Bazı sesler vardır, sadece kulaklarımızda yankılanmaz, ruhumuza da dokunur. Volkan Konak işte böyle bir sesti. Karadeniz’in hırçın dalgalarını, yaylaların serin rüzgârlarını, içimizi titreten sevdaları şarkılarıyla anlatan bir sanatçıydı.

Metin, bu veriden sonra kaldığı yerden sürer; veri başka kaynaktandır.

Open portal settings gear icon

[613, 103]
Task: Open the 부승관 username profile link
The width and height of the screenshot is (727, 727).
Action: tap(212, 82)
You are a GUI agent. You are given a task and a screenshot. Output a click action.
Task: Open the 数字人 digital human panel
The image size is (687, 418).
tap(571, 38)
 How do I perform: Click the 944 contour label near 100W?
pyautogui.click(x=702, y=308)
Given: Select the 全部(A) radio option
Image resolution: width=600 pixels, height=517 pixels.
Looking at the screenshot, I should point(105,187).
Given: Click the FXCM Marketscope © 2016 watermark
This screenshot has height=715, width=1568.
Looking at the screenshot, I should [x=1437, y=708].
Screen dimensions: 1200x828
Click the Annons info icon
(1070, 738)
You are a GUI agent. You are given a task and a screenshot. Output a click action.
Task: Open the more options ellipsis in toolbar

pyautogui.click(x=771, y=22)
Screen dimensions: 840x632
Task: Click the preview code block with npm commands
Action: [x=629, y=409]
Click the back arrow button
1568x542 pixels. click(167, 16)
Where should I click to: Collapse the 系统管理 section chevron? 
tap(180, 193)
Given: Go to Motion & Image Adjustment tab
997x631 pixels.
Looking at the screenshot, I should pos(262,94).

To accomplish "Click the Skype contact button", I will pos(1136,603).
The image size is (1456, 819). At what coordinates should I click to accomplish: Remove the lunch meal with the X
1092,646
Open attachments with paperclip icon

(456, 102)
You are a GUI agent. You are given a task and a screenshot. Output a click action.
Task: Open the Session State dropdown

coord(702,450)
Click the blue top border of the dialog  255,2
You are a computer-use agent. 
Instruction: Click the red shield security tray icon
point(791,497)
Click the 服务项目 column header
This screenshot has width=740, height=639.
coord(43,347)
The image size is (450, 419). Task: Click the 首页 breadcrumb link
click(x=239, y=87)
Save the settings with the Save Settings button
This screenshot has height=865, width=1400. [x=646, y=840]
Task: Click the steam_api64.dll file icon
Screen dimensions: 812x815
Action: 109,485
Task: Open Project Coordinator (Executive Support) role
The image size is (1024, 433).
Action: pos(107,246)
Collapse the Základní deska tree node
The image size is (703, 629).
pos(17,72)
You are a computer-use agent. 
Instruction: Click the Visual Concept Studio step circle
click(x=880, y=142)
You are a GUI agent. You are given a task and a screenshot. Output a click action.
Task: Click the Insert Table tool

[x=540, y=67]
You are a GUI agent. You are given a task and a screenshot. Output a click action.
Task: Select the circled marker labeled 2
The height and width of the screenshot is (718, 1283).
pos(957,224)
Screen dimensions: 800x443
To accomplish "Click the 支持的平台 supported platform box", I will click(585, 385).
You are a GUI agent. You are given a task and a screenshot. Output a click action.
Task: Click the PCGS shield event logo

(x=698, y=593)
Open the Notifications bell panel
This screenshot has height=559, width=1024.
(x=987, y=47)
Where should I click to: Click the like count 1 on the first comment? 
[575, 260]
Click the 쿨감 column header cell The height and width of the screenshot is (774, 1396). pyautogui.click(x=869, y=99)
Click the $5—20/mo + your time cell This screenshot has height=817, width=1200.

O, sadece bir şarkıcı değil, Karadeniz’in sesi, ruhu ve vicdanıydı. “Cerrahpaşa” dediğinde içimize bir hüzün çökerdi; kayıpların acısını en iyi onun sesi anlatırdı. “Mimoza Çiçeğim” ile bir sevdanın inadıyla sarılmanın güzelliğini hissettirirdi. “Göklerde Kartal Gibiyim” diyerek özgürlüğü haykırırken, “Dido” ile bir annenin hasretini içimize işlerdi. “Efulim” ise en saf aşkın melodisiydi.
Fakat Volkan Konak sadece şarkılarıyla değil, iyiliğiyle de yüreklerde iz bırakan bir insandı. Yetim çocukları okutarak onların hayatına ışık oldu. Merhameti, sanatı kadar güçlüydü. O, sadece sahnede değil, hayatın içinde de büyük bir insandı.
Şimdi Karadeniz, onun sesini rüzgârlarında, dalgalarında, dağlarında taşıyacak. Maçka’da, o ceviz ağacının altında huzur bulacak. Her rüzgâr estiğinde, ceviz ağacının yaprakları fısıldayacak, bize ezgilerini hatırlatacak. Onun sesi, doğanın kalbinde yaşamaya devam edecek.
Bazı insanlar gerçekten hiç gitmez. Onlar, bıraktıkları iyiliklerle, sevdalarıyla, ezgileriyle yaşamaya devam eder. Volkan Konak da hep yaşayacak; ne zaman bir Karadeniz türküsü söylense, ne zaman bir çocuk onun sayesinde hayata tutunsa…
O bize şarkılarını ve kalbinde taşıdığı iyiliği bıraktı. Biz de onu hep bu sevgiyle hatırlayacağız.